Stored data:
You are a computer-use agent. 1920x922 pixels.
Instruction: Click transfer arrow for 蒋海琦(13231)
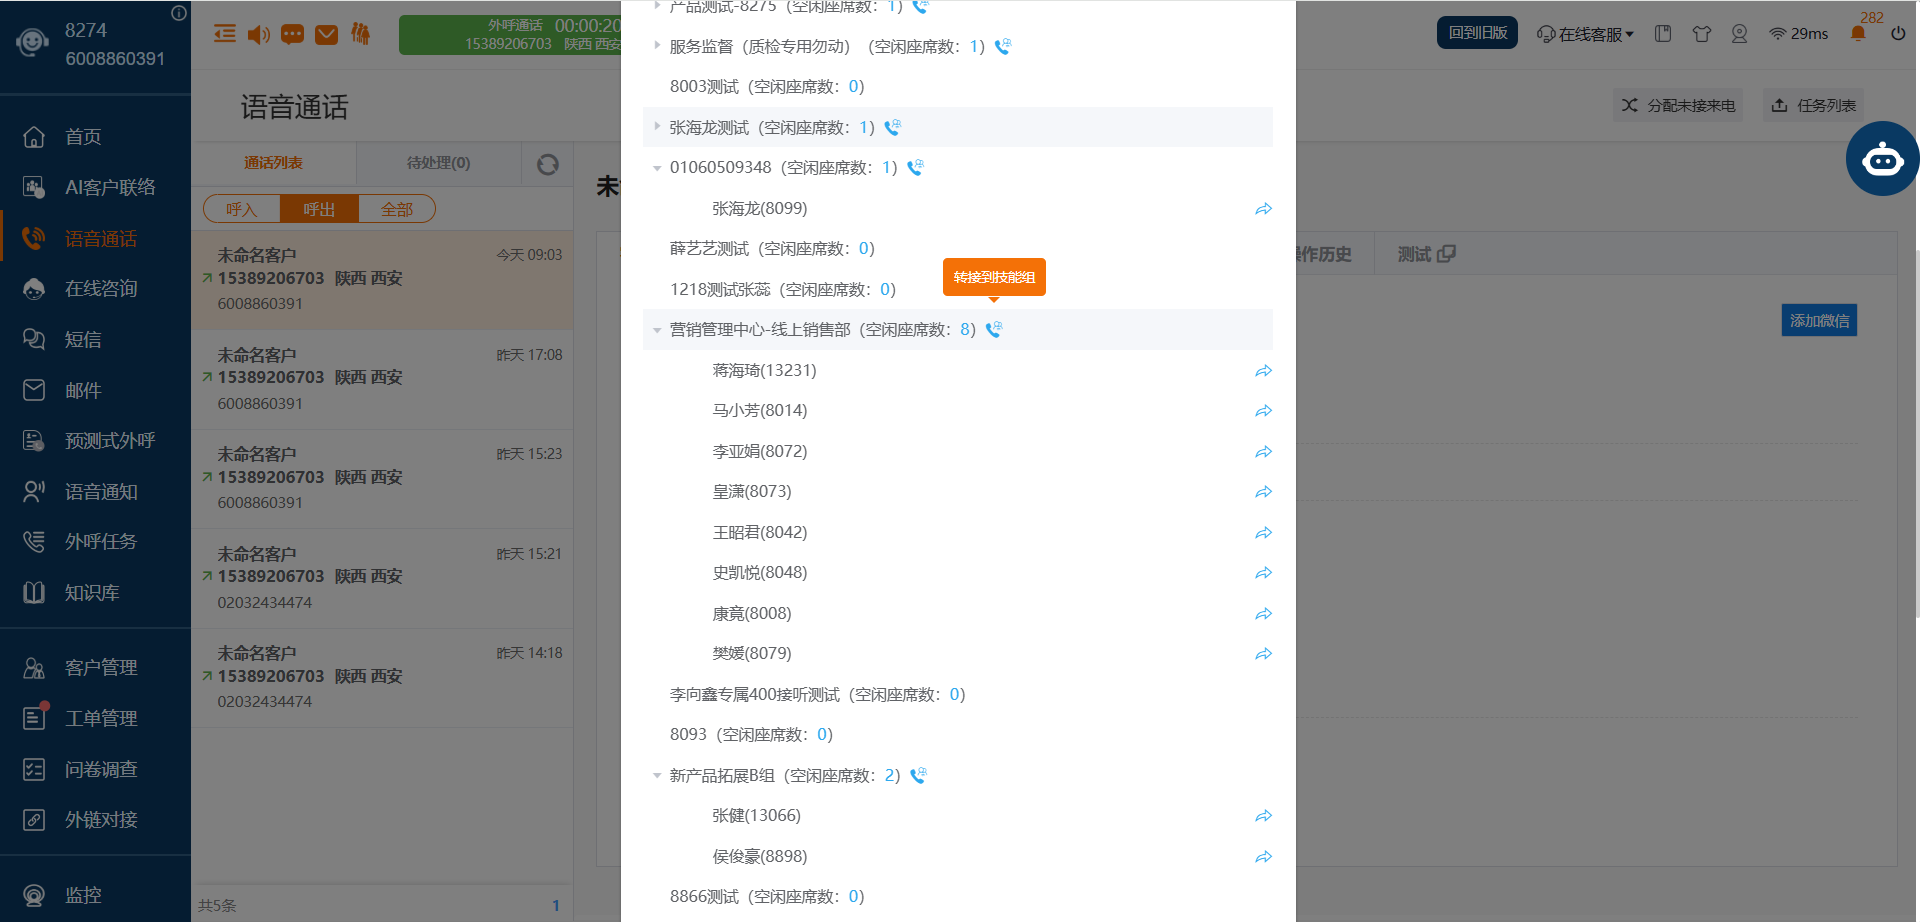point(1263,371)
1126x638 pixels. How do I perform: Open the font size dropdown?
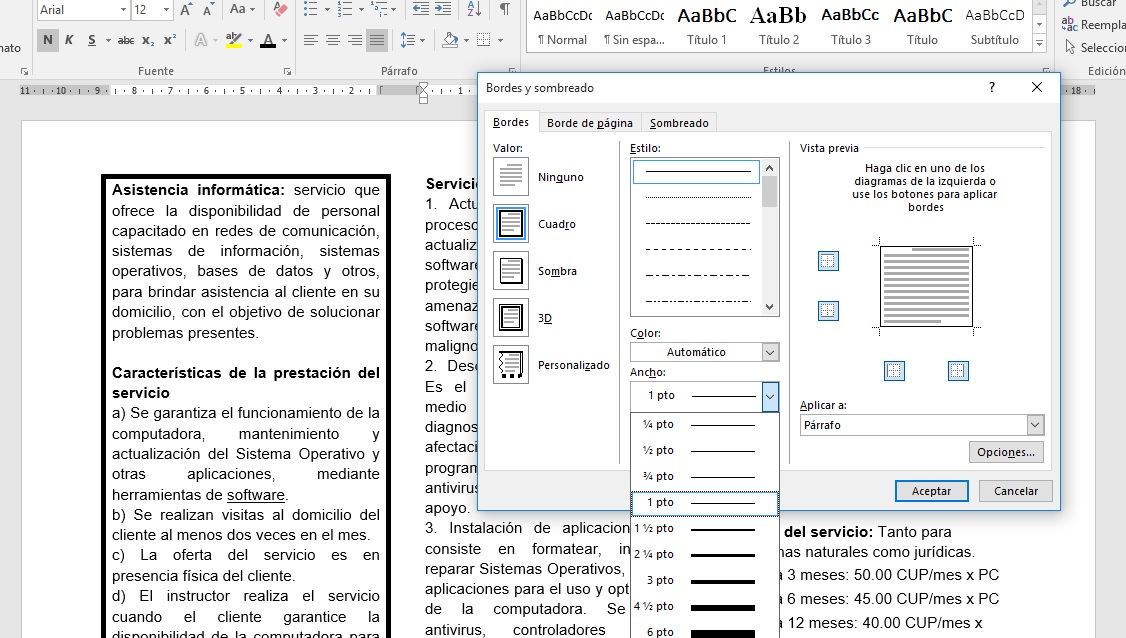[166, 9]
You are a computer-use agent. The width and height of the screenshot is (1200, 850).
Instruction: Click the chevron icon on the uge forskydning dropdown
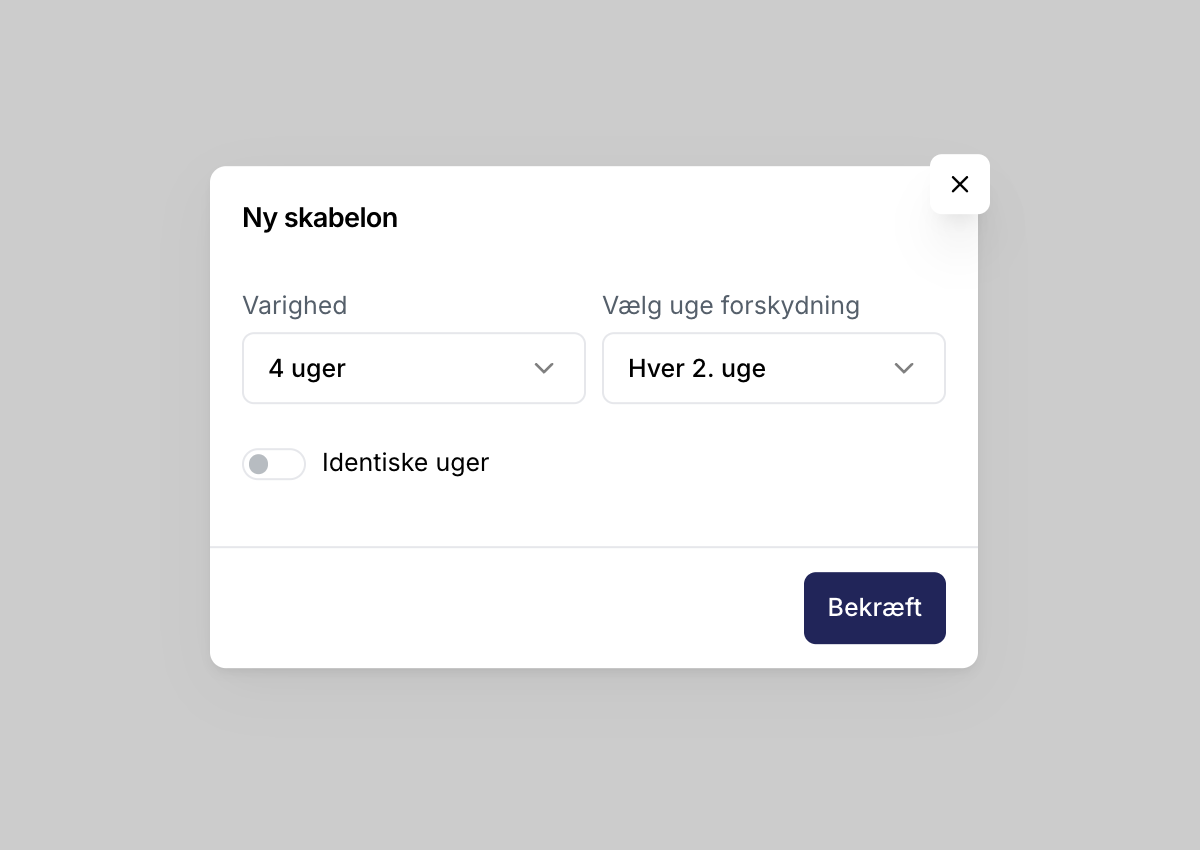[x=904, y=368]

* TASK DIRECTIONS *
Pull out all lines containing the word "computer" from the entries above.

* EXERCISE ANSWER *
You are a computer-use agent. 1920x922 pixels.
You are a computer-use agent. The width and height of the screenshot is (1200, 850).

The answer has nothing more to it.